Frédéric Couchet : OK. Merci Arnaud. On va revenir sur la date tout à l’heure parce que je me suis basé sur une actu de SPIP publiée cet été.
Vu que tu viens de parler, Arnaud, du mini-réseau, du Web indépendant, des années 1996/1998, le premier sujet qu’on souhaitait aborder, parce que SPIP, au-delà d’être un logiciel libre – on parlera tout à l’heure de ses fonctionnalités – ce qui va nous intéresser plus, dans un premier temps, c’est plutôt l’histoire de ce projet, pourquoi il a été créé, quand, comment, et le lien qu’il y a effectivement avec ce que tu as évoqué tout à l’heure, le mini réseau et le Web indépendant. Arnaud, toi qui es l’une des personnes à l’origine de SPIP, est-ce que tu peux nous raconter un petit peu cette histoire, en quelques mots, de l’origine de SPIP ?

Arnaud Martin : Est-ce que je peux donner des dates ou pas ?

Frédéric Couchet : Maintenant tu peux donner des dates.

Arnaud Martin : OK. D’accord. Vers 1996/97, on se retrouve sur le Web chacun dans son coin. Moi je fais un webzine qui s’appelle Le Scarabée, d’autres copains font des choses intéressantes, souvent avec des noms d’animaux, et on se retrouve un peu tous. Dans la bande il y en a qui sont devenus un peu connus, par exemple, Mona Chollet qui faisait son site web Périphéries ; il y a David Dufresne qui était presque un de nos anciens parce qu’il était là depuis un ou deux ans de plus que nous. On fréquente Valentin Lacambre et Laurent Chemla qui sont encore aussi des grands anciens pour nous. On se met à faire du web éditorial, ce qu’on appellerait aujourd’hui plutôt des blogs, qu’on appelait à l’époque des webzines, on se réunit pour fabriquer un site qui s’appelle uZine, qui existe toujours en tant qu’archive, avec un « z », uzine.net, et on fait de l’activisme sur la liberté d’expression. On se retrouve aussi à croiser des réseaux d’activistes sur la liberté d’expression, sur les télés et radios libres, sur la surveillance comme Touti, donc on fréquente un peu tous les mêmes réseaux et on a besoin, aux alentours de 2000, de relancer notre site uZine parce qu’on commence à être plusieurs, assez nombreux à vouloir publier régulièrement et à la main ce n’est plus possible, donc on a besoin un outil pour publier, un outil qui permette de travailler à plusieurs sur un site web et de travailler en publiant des articles sans devoir refaire le HTML à chaque fois et refaire le graphisme à chaque fois, ce qu’on faisait jusque-là.

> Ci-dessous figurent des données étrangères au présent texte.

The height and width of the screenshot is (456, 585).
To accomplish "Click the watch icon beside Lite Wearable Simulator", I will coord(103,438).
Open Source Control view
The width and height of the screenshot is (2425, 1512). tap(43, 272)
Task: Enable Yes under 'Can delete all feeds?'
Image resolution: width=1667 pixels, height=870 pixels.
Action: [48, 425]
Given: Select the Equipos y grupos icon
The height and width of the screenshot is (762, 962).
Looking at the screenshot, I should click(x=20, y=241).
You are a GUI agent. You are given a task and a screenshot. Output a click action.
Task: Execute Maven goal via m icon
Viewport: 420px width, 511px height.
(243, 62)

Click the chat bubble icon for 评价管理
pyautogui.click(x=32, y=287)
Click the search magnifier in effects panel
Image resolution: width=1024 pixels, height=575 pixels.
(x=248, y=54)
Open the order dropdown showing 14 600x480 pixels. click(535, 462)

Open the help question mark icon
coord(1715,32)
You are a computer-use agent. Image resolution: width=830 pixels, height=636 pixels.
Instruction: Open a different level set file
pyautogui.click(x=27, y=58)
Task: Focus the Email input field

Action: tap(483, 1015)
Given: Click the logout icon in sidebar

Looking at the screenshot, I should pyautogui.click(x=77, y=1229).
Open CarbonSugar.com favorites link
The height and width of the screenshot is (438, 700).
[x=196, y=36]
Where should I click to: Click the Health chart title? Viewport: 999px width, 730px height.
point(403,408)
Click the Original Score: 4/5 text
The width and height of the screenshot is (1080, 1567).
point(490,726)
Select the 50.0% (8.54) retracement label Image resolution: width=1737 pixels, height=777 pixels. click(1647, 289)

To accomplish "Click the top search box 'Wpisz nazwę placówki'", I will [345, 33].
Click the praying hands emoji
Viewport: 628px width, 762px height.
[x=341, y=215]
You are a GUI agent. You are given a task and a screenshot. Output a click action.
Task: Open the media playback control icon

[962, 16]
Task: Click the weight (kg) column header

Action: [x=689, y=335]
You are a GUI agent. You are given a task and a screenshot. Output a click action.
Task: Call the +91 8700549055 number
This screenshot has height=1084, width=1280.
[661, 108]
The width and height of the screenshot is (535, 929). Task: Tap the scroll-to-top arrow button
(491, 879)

Donc on code SPIP en 2000 et on le sort publiquement en 2001 pour servir un logiciel libre largement utilisable.
SPIP sort avec uZine 2, qui deviendra ensuite uZine 3, la nouvelle version de notre site où il y a beaucoup d’activistes de gauche, ce sont quand même des mouvements très libertaires ; on est tous en train de faire du Web très libertaire. Une des personnes qui rejoint le développement de SPIP et qui va l’utiliser va être Le Monde diplomatique, donc Philippe Rivière, et, du fait que Le Monde diplomatique utilise cet outil, l’outil devient quand même un peu connu dans les milieux de gauche, évidemment, donc l’outil devient très utilisé pour les associations, pour les enseignants, puisque les enseignants lisent Le Monde diplomatique. Donc, vers 2004/2005, ça devient un très gros outil, vraiment très utilisé. Via notamment un certain nombre d’enseignants et de médias l’outil devient utilisé par les ministères, ce qui est un peu surprenant pour des libertaires, mais on se retrouve avec la moitié des ministères français qui utilisent SPIP, à peu près toutes les ambassades de France dans le monde utilisent SPIP pour faire leur site web et ça donne encore de la crédibilité à l’outil. Donc l’outil devient, de 2005 à 2008, un très gros CMS qui est utilisé vraiment très largement.
Depuis l’outil est toujours utilisé, comme tu le sais. Effectivement aujourd’hui on va plus parler de CMS à la mode genre WordPress et Drupal, mais SPIP est toujours là, il est toujours développé. On vient de sortir, je ne sais pas s’il faut que je le dise, c’est peut-être la news de cet été, il y a toujours de l’activité, on a sorti une version 4 qui est absolument magnifique, qui est toujours très puissante, qui permet de faire beaucoup de choses avec un site web et il y a toujours une très belle équipe pour développer autour de SPIP.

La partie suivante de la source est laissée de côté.